Commodore 65
<computer> (Or Commodore 64DX, C65, C64DX) The last 8-bit computer designed by
Commodore Business Machines, about 1989-1991.
The C65 boasts an ugly collection of custom {integrated circuits} which makes even the Amiga hardware look standard.
The core of the C65 chipset is the CSG 4510 and CSG 4569.
The 4510 is a 65CE02 with two 6526 CIAs.
The 4569 is equivalent to a combination of the 6569 VIC-II and the MMU of the Commodore 64.
The C65 also has a DMA controller (Commodore's purpose built DMAgic) which also functions as a simple blitter, and a floppy controller for the internal Commodore 1581-like disk drive.

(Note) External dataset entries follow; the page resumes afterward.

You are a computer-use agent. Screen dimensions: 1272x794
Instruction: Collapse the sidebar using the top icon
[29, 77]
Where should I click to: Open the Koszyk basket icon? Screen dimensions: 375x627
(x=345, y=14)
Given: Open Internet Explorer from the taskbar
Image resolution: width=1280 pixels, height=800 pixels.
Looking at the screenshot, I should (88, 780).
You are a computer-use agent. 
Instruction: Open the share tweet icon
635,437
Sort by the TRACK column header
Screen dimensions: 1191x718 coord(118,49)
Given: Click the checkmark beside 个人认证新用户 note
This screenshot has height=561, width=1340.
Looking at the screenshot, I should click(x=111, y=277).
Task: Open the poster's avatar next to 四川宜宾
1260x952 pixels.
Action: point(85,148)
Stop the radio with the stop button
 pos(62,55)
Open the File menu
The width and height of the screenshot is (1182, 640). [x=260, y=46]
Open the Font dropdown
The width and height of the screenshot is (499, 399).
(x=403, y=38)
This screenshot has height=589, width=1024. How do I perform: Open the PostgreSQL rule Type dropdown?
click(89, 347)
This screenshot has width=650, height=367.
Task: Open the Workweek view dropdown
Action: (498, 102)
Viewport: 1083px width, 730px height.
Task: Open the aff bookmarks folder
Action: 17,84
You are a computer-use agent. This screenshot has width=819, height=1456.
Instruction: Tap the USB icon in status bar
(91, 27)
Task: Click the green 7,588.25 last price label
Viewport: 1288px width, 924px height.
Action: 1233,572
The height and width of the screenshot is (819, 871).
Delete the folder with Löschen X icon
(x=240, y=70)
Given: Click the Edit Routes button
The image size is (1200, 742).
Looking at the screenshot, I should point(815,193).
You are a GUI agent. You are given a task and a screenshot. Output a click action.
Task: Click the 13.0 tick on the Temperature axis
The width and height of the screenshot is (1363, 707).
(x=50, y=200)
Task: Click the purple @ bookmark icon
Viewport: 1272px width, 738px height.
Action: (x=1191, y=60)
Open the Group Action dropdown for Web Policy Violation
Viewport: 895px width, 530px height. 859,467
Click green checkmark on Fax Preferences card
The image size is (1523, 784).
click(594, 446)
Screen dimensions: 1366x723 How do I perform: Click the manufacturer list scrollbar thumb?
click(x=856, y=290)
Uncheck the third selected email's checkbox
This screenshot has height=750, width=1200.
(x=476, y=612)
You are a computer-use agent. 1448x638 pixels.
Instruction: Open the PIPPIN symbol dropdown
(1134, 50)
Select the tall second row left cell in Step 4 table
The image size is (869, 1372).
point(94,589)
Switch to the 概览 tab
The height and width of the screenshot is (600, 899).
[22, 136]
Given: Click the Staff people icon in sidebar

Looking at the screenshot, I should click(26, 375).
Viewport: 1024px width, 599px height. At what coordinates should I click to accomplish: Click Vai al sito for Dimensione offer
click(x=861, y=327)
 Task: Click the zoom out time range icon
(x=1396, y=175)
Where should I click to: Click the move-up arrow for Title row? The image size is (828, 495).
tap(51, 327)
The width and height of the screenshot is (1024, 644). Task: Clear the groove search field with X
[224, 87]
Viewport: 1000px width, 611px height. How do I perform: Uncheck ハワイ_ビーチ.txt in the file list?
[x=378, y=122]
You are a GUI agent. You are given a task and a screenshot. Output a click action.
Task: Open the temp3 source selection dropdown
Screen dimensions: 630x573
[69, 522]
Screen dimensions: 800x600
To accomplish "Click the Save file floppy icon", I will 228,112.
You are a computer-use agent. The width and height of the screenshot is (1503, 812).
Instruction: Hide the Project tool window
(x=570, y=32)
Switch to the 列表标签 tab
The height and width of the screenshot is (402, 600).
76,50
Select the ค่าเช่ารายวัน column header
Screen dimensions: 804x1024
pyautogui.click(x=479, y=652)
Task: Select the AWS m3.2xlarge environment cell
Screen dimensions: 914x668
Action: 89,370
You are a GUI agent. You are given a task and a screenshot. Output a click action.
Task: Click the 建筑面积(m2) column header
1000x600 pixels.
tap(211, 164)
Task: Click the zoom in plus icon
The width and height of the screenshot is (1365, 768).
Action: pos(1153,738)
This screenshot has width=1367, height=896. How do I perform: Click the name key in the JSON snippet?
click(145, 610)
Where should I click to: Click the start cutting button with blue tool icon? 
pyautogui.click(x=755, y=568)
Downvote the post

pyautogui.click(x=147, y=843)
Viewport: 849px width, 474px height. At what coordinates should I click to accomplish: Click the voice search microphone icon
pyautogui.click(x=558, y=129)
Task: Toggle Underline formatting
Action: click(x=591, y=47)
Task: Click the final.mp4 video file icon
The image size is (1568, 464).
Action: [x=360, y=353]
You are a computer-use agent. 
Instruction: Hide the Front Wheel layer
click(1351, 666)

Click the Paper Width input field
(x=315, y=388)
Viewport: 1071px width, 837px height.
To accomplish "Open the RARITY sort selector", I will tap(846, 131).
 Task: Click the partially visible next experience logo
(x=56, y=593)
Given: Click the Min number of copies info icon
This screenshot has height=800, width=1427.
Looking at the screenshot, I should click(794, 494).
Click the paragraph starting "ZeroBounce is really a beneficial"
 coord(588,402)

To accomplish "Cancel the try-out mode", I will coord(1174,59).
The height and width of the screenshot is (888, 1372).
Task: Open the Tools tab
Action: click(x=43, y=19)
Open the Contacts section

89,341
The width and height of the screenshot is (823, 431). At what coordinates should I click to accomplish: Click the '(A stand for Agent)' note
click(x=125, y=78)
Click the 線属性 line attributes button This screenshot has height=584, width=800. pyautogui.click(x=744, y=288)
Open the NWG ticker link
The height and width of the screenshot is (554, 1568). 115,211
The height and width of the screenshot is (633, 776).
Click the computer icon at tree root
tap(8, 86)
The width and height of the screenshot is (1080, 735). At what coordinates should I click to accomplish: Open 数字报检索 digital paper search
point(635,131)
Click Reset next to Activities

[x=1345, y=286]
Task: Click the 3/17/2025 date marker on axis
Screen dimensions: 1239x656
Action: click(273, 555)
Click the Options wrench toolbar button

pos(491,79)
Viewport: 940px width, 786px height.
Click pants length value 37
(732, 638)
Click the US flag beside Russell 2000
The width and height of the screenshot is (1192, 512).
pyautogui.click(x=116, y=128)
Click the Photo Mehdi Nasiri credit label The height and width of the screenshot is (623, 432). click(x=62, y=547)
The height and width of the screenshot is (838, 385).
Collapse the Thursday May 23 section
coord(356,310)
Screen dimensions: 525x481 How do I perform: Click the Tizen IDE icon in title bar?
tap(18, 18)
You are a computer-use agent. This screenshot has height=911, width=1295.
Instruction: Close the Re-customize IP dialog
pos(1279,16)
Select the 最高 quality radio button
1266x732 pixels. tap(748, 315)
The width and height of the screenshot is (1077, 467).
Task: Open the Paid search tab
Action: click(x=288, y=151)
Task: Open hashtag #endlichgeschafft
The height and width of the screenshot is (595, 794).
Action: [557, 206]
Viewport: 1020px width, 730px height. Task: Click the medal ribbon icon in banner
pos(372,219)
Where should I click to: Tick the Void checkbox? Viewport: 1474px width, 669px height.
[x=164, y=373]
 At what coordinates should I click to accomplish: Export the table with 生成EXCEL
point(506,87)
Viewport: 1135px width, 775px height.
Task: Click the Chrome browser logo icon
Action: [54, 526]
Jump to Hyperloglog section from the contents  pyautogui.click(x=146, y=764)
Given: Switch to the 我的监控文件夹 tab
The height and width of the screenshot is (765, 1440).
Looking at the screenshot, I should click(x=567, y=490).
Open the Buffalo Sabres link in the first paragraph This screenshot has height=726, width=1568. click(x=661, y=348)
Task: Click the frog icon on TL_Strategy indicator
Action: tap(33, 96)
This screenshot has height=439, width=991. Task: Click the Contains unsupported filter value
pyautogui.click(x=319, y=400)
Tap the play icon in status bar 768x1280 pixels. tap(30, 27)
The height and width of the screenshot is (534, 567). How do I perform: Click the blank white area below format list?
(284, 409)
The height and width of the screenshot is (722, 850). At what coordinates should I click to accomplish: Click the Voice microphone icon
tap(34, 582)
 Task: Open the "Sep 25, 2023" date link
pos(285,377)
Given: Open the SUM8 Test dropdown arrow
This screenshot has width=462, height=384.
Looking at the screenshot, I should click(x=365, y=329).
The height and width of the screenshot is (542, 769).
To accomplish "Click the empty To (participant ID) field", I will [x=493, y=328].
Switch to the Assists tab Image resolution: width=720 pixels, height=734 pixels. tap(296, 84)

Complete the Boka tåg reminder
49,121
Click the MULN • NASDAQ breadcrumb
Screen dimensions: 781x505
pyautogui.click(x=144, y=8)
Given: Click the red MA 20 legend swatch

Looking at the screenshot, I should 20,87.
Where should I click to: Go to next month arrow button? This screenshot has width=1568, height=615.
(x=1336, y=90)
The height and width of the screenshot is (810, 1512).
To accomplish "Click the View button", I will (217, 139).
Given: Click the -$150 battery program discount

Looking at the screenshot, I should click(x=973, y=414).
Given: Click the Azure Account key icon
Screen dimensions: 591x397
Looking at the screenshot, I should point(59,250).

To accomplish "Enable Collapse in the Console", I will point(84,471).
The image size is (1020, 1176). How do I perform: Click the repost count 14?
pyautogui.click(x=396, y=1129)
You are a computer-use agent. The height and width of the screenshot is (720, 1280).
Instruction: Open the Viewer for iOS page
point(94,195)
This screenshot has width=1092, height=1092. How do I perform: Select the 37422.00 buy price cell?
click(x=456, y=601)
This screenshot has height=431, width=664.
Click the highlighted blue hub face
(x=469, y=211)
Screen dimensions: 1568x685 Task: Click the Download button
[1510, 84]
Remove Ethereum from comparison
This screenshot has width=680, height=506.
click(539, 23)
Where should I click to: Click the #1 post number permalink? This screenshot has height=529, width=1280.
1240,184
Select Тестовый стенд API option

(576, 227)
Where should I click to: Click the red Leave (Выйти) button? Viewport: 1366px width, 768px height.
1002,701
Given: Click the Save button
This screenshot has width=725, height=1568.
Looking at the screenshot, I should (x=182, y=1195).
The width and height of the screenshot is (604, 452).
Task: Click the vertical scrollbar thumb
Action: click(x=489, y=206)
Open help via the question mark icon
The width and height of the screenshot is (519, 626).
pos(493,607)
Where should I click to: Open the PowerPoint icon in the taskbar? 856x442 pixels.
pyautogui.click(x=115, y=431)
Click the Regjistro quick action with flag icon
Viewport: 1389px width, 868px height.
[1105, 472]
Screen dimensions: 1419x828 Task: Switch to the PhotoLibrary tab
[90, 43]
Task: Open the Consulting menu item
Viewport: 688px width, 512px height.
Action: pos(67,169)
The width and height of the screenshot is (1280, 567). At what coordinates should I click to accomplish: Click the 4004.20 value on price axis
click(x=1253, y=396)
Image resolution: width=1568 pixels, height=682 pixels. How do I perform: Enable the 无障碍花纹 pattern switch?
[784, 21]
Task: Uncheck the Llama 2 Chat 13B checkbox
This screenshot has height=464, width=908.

The floppy controller, known as the F011, supports seven drives (though the DOS only supports 2).
The 4510 supports all the C64 video modes, plus an 80 column text mode, and bitplane modes.
The bitplane modes can use up to eight bitplanes, and resolutions of up to 1280 x 400.
The palette is 12-bit like the Amiga 500.
It also has two SID's (MOS 8580/6581) for stereo audio.
The C65 has two busses, D and E, with 64 kilobytes of RAM on each.
The VIC-III can access the D-bus while the CPU accesses the E-bus, and then they can swap around.
This effectively makes the whole 8MB address space both chip ram and fast ram.
RAM expansion is accomplished through a trap door slot in the bottom which uses a grock of a connector.
The C65 has a C128-like native mode, where all of the new features are enabled, and the CPU runs at 3.5 megahertz with its pipeline enabled.
It also has a C64 incompatibility mode which offers approx 50-80% compatibility with C64 software by turning off all its bells and whistles.
The bells and whistles can still be accessed from the C64 mode, which is dissimilar to the C128's inescapable C64 mode.
Production of the C65 was dropped only a few weeks before it moved from the Alpha stage, possibly due to Commodore's cash shortage.
Commodore estimate that "between 50 and 10000" exist.
There are at least three in Australia, about 30 in Germany and "some" in the USA and Canada.